--- DATA RECORDS ---

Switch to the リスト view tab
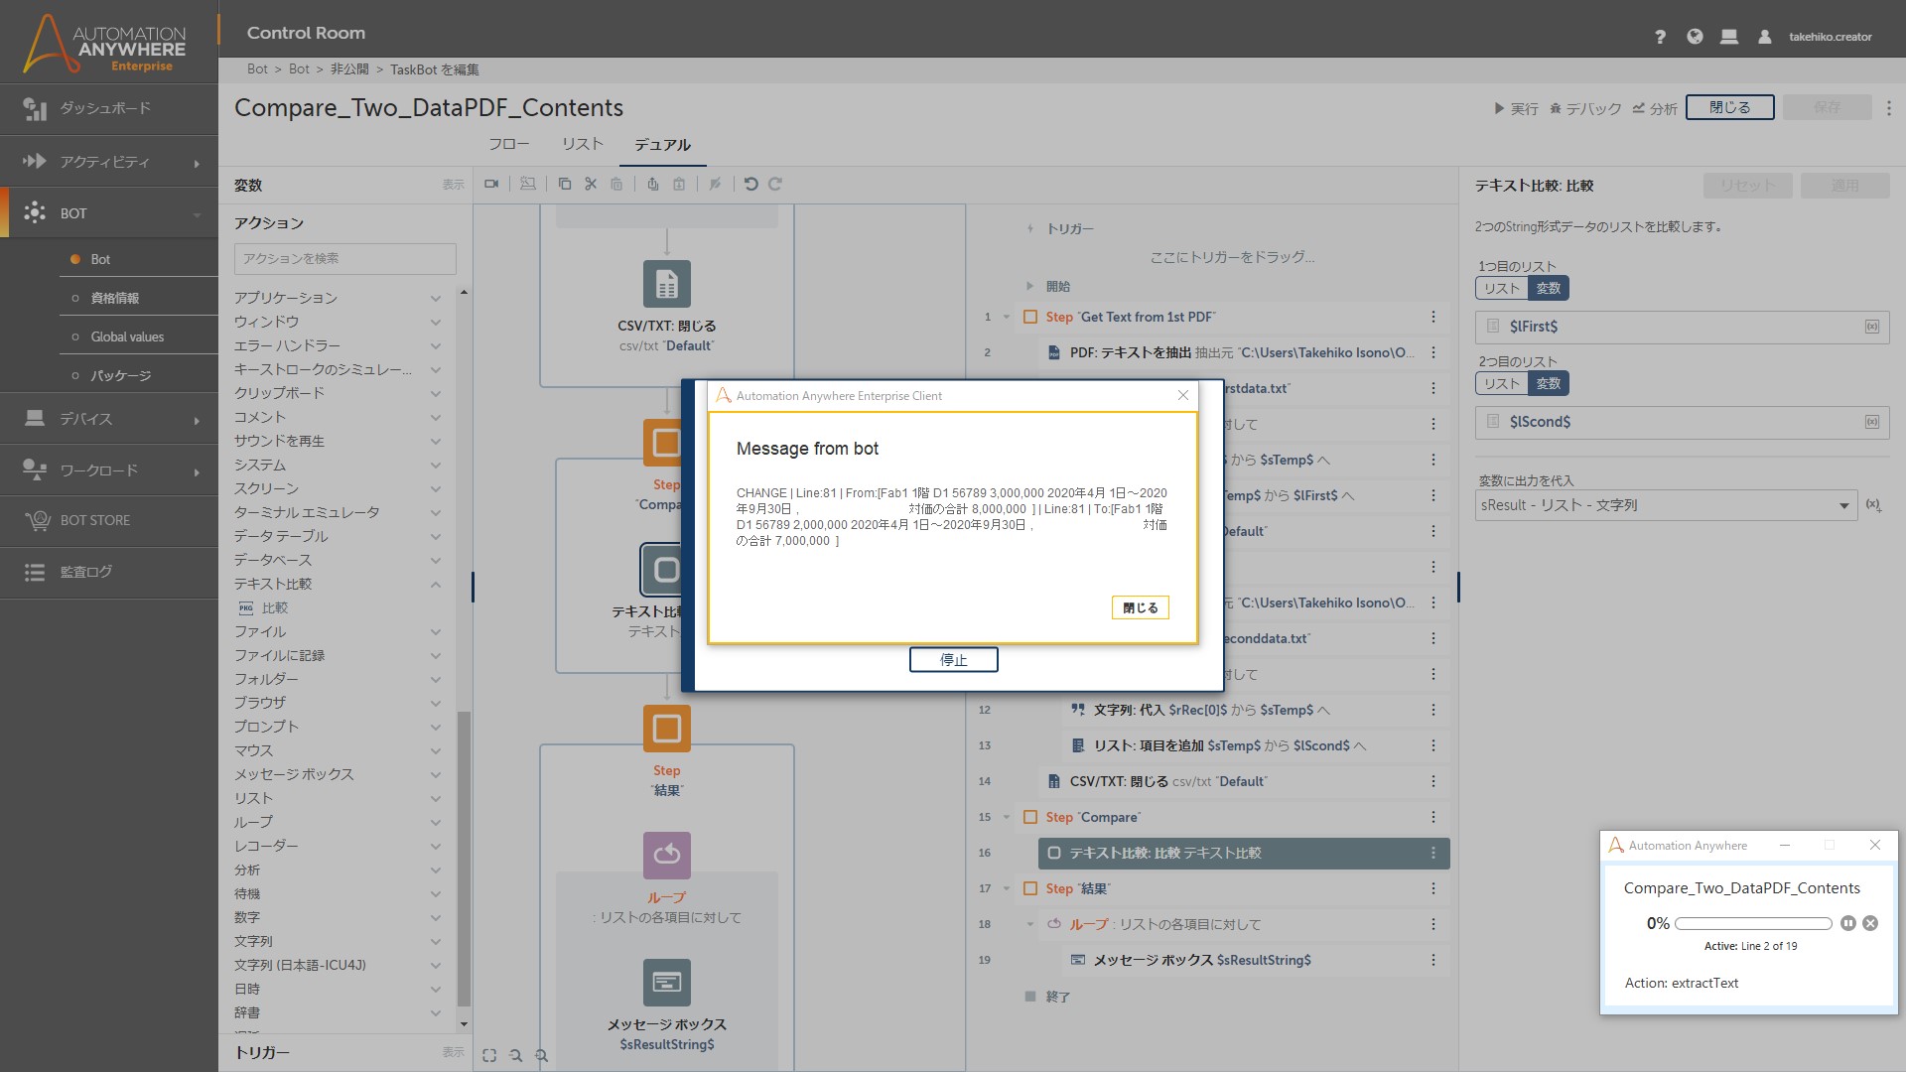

---
--- DATA RECORDS ---

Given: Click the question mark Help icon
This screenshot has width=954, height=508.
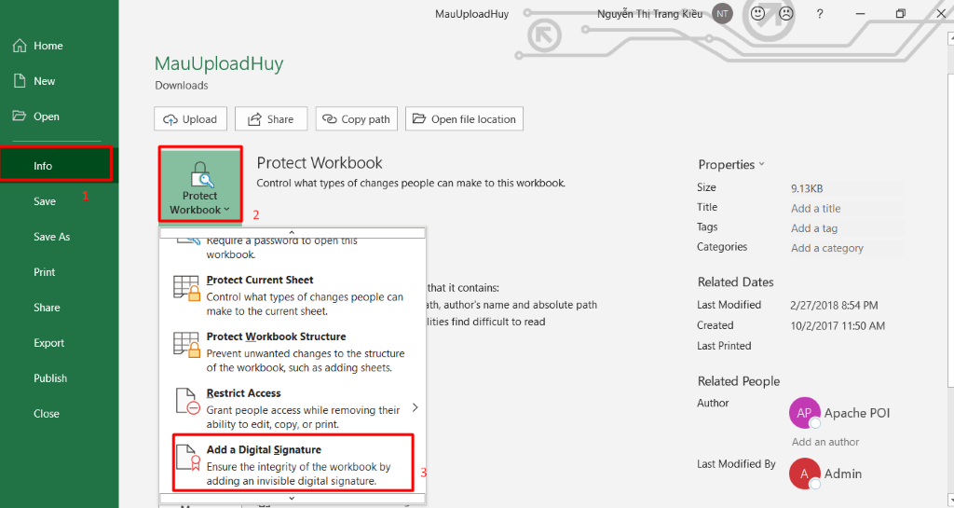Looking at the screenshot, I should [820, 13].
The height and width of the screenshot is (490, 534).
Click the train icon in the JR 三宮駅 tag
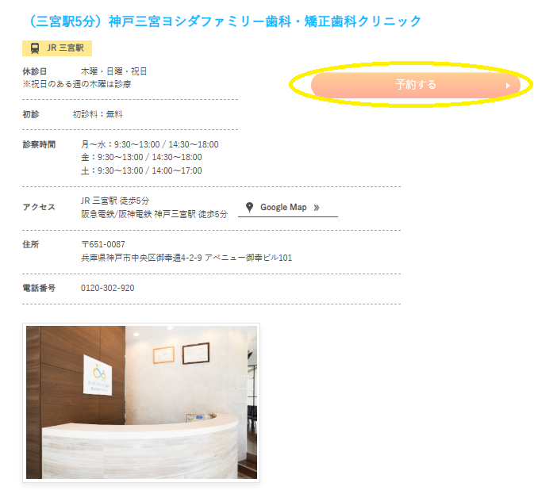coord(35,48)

---

Reproduce the listing verbatim, beginning with the line that contains "The height and" and continuing through the line that contains "coord(35,48)", both included. Omit the pictures from your answer.

The height and width of the screenshot is (490, 534).
Click the train icon in the JR 三宮駅 tag
coord(35,48)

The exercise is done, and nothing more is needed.